=== Testo estratto ===

Quanto è stata importante l'amicizia con Kluger per i gesti che papa Wojtyla ha compiuto verso il mondo ebraico?
Svidercoschi: E' stata fondamentale. Aver conosciuto l'ebraismo dal “di dentro” ha dato a Wojtyla non soltanto la naturalezza di alcuni gesti – per esempio entrare per primo da Papa in una sinagoga dopo duemila anni – ma anche una credibilità personale che gli è servita per vincere le resistenze di parte del mondo ebraico. E in tutti questi passaggi – la visita alla sinagoga di Roma, il viaggio in Israele, la visita allo Yad Vashem, il Museo dell'Olocausto, la visita ad Auschwitz – Kluger è stato sempre con lui. La presenza dell'amico ebreo ha rafforzato i gesti e le parole del pontefice perché rappresentava la testimonianza di un legame così forte da sopravvivere alla guerra e quindi dava autenticità alle sue espressioni. Wojtyla è stato il pontefice che ha detto le parole più forti sui rapporti tra ebraismo e cattolicesimo: a quanti pretendevano che il popolo del Nuovo Testamento, cioè i cristiani, spettasse sostituire il popolo dell'Antico Testamento, cioè gli ebrei, ha ribattuto che il cristianesimo può comprendere la sua identità solo attingendo alla comune radice di Abramo. E sempre lui ha detto che i cristiani erano stati troppo tiepidi nell'opporsi alla barbarie nazista che ha prodotto Auschwitz “Golgota contemporaneo”.
Lei ha voluto pubblicare di nuovo il libro sia per dare atto di quanto è successo dopo l'incontro tra Wojtyla e Kluger nel 1965 – la prima edizione si chiudeva con il loro abbraccio – ma anche ciò che ha provocato la pubblicazione del libro: è così?
Svidercoschi: Questo libro ha provocato tanti effetti positivi e ha fatto intrecciare tante storie intorno a sé. La collega tedesca che l'ha tradotto nella sua lingua mi ha raccontato del dolore personale che aveva provato rendendosi conto che suo padre, nell'esercito tedesco, si era trovato a Montecassino sul fronte opposto a Kluger. Quando l'ho presentato in Ungheria ai bambini della scuola ebraica, al racconto dell'amicizia tra questi due ragazzini di fede diversa, i piccoli hanno cominciato a piangere perché invece a loro questo tipo di amicizia era preclusa. Nella nuova edizione ho raccontato anche di un'altra straordinaria storia di ritrovamento tra persone separate dalla guerra e reso possibile proprio dal mio libro. Ma la cosa più straordinaria rimane il valore dell'amicizia tra Wojtyla e Kluger e il messaggio che può dare al mondo di oggi. Il testo del 1993 si chiudeva con i due che si incontravano di nuovo nel 1965. Per rendere l'intensità di questo incontro avevo usato un'invenzione narrativa e parlato di un abbraccio, chiudendo con la speranza che un giorno cristiani ed ebrei possano riabbracciarsi. Avevo fatto leggere il libro all'attuale cardinale Dziwisz, allora segretario personale del papa il quale doveva averlo letto anche lui perché mi ha suggerito di cambiare una parola. La speranza, per Giovanni Paolo II, doveva essere che ebrei e cristiani non si “riabbracciassero” ma si “ritrovassero”, cioè si incontrassero di nuovo nelle comuni radici. Un verbo che suggerisce maggiore profondità spirituale ed umana. Spero che il libro, nella nuova edizione, nonostante i problemi che sorgono spesso, possa aiutare un cammino sulla base della radice comune tra ebrei e cristiani fatto di fiducia ed amicizia come quella tra Lolek e Jurek.

===

(Obiettivo del compito) Elencate le tappe che, secondo l'intervista, Kluger ha sempre condiviso con Wojtyla. Basatevi soltanto sull'intervista, senza ricorrere ad altre fonti.

=== Dati ===

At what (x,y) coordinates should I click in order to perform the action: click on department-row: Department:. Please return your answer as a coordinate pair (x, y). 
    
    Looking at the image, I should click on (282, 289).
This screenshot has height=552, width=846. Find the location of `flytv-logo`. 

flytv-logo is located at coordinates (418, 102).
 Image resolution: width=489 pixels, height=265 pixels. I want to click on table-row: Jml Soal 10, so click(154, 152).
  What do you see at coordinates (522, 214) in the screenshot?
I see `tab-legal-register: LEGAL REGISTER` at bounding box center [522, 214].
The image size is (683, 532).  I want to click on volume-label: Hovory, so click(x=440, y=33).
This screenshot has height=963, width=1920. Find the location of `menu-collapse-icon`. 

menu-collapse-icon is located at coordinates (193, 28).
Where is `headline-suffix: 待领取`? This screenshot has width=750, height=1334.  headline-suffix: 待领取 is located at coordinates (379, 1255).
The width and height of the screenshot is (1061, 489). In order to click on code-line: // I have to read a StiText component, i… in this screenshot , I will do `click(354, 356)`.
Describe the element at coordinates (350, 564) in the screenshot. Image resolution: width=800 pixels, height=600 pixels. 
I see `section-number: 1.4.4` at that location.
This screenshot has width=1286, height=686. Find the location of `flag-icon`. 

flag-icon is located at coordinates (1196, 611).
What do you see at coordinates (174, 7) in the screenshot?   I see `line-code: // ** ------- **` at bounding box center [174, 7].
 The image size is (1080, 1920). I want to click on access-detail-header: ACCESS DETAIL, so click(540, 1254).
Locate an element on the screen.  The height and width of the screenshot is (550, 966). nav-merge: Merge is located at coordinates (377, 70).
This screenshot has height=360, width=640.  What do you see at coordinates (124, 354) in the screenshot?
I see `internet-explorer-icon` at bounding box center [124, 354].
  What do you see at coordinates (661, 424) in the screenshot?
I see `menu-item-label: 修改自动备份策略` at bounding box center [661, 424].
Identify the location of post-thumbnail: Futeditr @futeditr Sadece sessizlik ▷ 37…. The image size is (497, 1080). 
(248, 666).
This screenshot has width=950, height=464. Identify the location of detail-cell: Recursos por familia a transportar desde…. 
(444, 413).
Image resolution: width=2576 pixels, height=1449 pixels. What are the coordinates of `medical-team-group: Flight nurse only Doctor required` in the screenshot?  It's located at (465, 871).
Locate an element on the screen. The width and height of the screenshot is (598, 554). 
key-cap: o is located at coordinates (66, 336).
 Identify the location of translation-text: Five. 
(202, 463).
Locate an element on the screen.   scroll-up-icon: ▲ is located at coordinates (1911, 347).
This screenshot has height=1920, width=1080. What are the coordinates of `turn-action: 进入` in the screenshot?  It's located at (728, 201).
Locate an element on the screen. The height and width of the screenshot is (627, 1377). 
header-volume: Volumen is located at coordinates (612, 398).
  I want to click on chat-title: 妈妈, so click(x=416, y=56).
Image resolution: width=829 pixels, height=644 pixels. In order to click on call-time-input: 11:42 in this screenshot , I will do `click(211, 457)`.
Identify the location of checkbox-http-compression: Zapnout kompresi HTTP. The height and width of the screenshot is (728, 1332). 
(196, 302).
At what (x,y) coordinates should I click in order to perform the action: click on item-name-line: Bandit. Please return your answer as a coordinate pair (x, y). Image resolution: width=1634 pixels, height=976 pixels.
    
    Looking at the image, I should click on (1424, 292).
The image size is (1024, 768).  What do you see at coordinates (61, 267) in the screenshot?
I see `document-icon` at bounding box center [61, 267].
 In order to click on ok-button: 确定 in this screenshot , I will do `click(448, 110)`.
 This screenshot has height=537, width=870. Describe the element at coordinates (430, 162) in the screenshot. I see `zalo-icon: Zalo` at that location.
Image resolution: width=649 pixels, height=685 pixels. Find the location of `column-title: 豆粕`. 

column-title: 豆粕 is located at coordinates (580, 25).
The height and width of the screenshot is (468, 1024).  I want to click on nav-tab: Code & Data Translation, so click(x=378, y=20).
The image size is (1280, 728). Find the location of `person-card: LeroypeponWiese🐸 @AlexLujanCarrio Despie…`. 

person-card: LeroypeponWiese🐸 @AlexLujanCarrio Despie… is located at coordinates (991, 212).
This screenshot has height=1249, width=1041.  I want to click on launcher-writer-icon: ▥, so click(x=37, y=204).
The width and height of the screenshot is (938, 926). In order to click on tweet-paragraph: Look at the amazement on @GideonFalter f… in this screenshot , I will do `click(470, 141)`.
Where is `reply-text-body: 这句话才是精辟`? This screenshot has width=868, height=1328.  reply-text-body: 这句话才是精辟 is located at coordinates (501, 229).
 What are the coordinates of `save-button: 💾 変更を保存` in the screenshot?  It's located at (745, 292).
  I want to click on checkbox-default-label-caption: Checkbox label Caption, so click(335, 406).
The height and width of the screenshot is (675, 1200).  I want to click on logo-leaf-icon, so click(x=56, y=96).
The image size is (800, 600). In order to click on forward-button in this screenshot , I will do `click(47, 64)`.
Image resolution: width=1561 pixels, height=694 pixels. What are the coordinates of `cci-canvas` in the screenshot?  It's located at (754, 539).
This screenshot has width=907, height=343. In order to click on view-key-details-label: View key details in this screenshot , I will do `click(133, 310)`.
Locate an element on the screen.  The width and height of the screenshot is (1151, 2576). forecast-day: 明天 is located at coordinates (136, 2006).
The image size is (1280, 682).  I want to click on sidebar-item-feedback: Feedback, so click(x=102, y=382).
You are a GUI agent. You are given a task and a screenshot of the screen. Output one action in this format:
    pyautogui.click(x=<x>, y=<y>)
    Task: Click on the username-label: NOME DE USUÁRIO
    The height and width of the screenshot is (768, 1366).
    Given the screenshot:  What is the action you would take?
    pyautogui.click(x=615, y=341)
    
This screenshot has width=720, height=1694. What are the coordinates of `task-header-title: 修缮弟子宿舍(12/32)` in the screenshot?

===

(Risposta)
- La visita alla sinagoga di Roma
- Il viaggio in Israele
- La visita allo Yad Vashem, il Museo dell'Olocausto
- La visita ad Auschwitz